東洋では歴史の循環を草木の成長 に例え、六〇年周期の干支で表現して外部環境の変化を解釈する基礎としてきました。「干=幹」、「支=枝」であり、干支で一本の草木、一つの生命体を表し、歴史・社会の流れを経験的に帰納した古来の知恵といえるでしょう。

庚子(かのえ・ね)

今年の干支である「庚子(こうし)」ですが、「庚」は一つに継続・継承、一つに償い、そして更新を表します。前年から断絶することなく継続し、そして思い切って更新していくことが庚の字義といえるでしょう。「子」は十二支の初めで、陽気の到来と物事の増殖を表します。その意味では、庚子の年は昨年の事象を継承しながらも、それを踏まえて不断に新しく進歩発展していく年といえるでしょう。

前回の庚子は一九六〇年、いわゆるアフリカの年であり、当時西欧諸国の植民地であった多数のアフリカ地域が独立を達成、それは同時に英仏を始めとする欧州諸国の衰退を意味しました。その前の庚子は一九〇〇年、中国では義和団事件が発生して清朝崩壊のカウントダウンが始まります。

 

 

さて、今年の庚子は

昨年は己(こ)亥(がい)として、本ニュースレターでも「本格的に新しい年への転換点となる」と書かせていただきましたが、まさに米中貿易戦争をはじめ、多くの断面で新しい時代の幕開けとなりました。

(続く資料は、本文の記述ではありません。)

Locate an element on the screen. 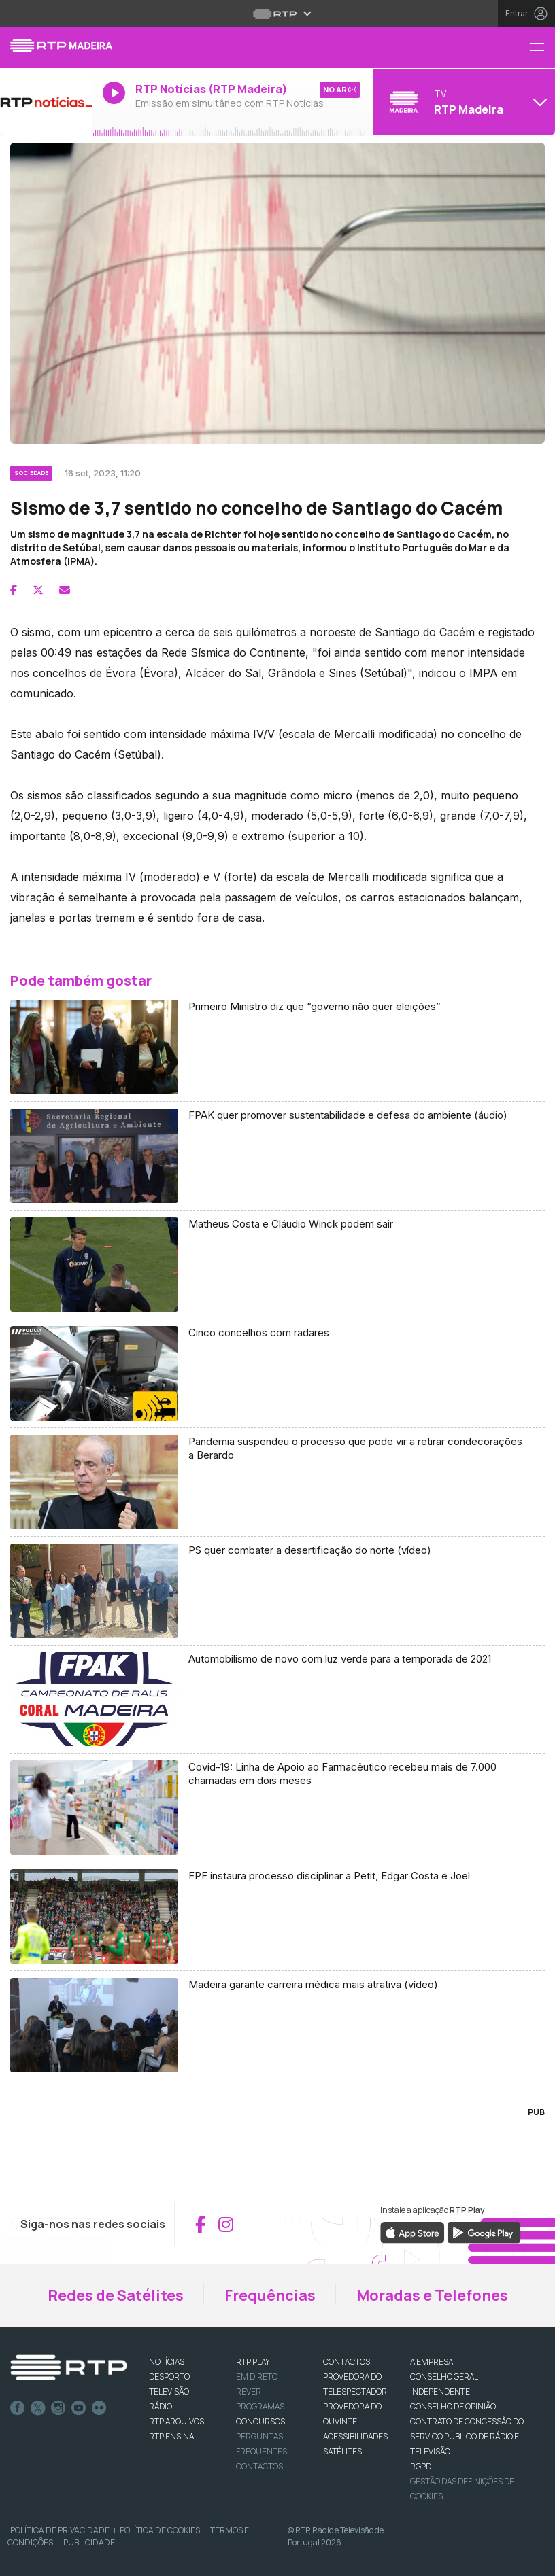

今年の庚子は前年を踏まえながらもそれを更新し、新しい息吹として膨らんでいく年となります。昨年の種をどのように増殖させていくか、各国・各企業の方向性が分かれていくところとなるでしょう。世界が保護主義や独裁など分断に進む一方、環境問題などでは大きなつながりや連帯を求めており、グローバル化や自由主義、資本主義や格差の問題に対して一段次元の高い解決策が求められていると感じます。今年はそれに対し複数の方向性が示されることになるでしょう。

来年の干支は辛(しん)丑(ちゅう)です。辛は更なる更新を意味し、色々な矛盾や抑圧を突き破って出現してくること、丑は始める、結ぶ、掴むことを意味します。私たちは新しい時代へと一歩踏み入っており、今年が衰退への一里塚となるか、新しい繁栄への橋頭保を築けるのかは私たち一人一人の見識と行動にかかっています。各々が一剣を持して起ち、新たな地歩を切り拓いていきましょう。